_Excerpt:_
Fewer patients will suffer heart damage during life-saving surgery thanks to a surgical procedure being pioneered at Addenbrooke's Hospital in Cambridge.
Member of an award winning team consultant Michael Gaunt
During operations for aortic aneurisms, clamps are used to halt blood flow and these put pressure on the heart.
The new technique clamps arteries to the legs, allowing the heart to adapt.
After 10 minutes a clamp is applied to a heart by now prepared for pressure. The number of patients suffering damage has fallen from 40% to 15%.
An aortic aneurism is a swollen blood vessel below the heart. If left untreated, it is likely to burst and kill.
But surgery to repair the artery is not without risk. Clamps halt the blood flow, putting pressure on the heart.
Long term consequences
Addenbrooke's consultant Michael Gaunt said: "Around 40% of patients suffer heart damage - they often survive the operation but it can have long term consequences for their survival.
"The new technique reduces the number of patients who suffer heart damage to just 15%. "So far 60 patients at Addenbrooke's have undergone this procedure. It will now be used by surgeons throughout the UK."
The team at Addenbrooke's has also won a prestigious award from the Vascular Society of Great Britain and Ireland.
At their annual meeting they picked up the society's highest research award, the Sol Cohen Founder's Prize, for their work.

_Brief A:_ According to the article on the new heart surgery technique, how many patients at Addenbrooke's have had the procedure so far?
_Brief B:_ Quote the article on the new heart surgery technique from "But surgery to" up to and including "for their survival.".
Use only the article on the new heart surgery technique.

_Supplied information:_
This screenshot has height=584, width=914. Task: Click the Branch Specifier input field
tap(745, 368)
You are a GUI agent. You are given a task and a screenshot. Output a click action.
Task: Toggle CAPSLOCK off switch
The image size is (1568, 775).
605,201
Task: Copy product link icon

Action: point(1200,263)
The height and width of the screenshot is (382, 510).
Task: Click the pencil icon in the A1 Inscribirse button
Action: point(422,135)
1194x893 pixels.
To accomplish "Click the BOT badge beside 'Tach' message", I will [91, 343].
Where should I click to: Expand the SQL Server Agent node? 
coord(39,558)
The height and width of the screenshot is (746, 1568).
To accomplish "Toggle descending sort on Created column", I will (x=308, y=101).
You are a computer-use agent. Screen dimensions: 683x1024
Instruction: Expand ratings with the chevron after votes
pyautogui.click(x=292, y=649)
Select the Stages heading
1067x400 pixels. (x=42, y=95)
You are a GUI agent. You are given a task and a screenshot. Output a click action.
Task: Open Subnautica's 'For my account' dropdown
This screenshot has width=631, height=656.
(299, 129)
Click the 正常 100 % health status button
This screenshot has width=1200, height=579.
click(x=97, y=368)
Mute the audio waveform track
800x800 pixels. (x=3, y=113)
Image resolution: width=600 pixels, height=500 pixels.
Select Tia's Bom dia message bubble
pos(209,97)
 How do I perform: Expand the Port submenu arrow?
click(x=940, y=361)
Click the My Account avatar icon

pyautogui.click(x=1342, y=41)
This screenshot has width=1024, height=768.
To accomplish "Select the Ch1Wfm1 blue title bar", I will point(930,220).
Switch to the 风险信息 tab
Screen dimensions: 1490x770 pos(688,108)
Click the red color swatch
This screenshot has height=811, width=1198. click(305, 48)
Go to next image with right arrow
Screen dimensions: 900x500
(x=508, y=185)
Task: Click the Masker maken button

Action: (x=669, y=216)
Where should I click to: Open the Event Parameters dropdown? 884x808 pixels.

_Exercise response A:_ 60 patients.

_Exercise response B:_
But surgery to repair the artery is not without risk. Clamps halt the blood flow, putting pressure on the heart.
Long term consequences
Addenbrooke's consultant Michael Gaunt said: "Around 40% of patients suffer heart damage - they often survive the operation but it can have long term consequences for their survival.